BNP Paribas today declared net income of €1.3 billion for the three months to the end of December, up markedly on the €110 million declared for the same period in 2013.
The difference was due to a large regulatory bill from US authorities for making US dollar transactions for parties subject to US sanctions.
Today’s results were announced along with further details of the group’s action plan to create a new Global Markets division comprised of the current Securities Services and Corporate & Investment Banking units.
In a statement, the bank said: “The [new Corporate & Institutional Banking] division will adapt its organisation by strengthening the debt platforms and by simplifying the commercial setup….in Europe.”
“CIB will continue to improve operating efficiency through a structural reduction of costs, industrialisation and sharing of platforms and the development of the digital offering.”

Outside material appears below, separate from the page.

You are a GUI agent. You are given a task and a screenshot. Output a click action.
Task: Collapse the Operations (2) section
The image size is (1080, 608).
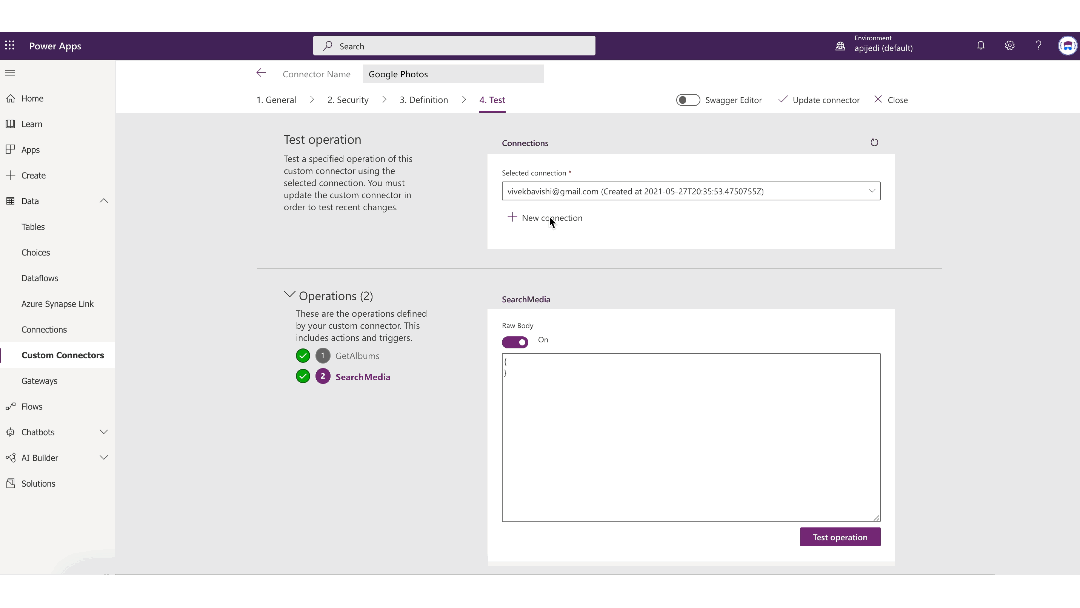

In the fourth quarter, the bank’s Advisory and Capital Markets division saw revenues dip by €41 million compared to the same quarter of 2013, while Corporate & Investment Banking dipped by €24 million.
The Investment Solutions group saw a slight rise in revenues from €1.64 billion in the fourth quarter of 2013 to €1.67 billion in the same quarter 2014.
Within the group, the Securities Services business unit saw revenues rise from €341 million in 2013 to €381 million in the fourth quarter of 2014.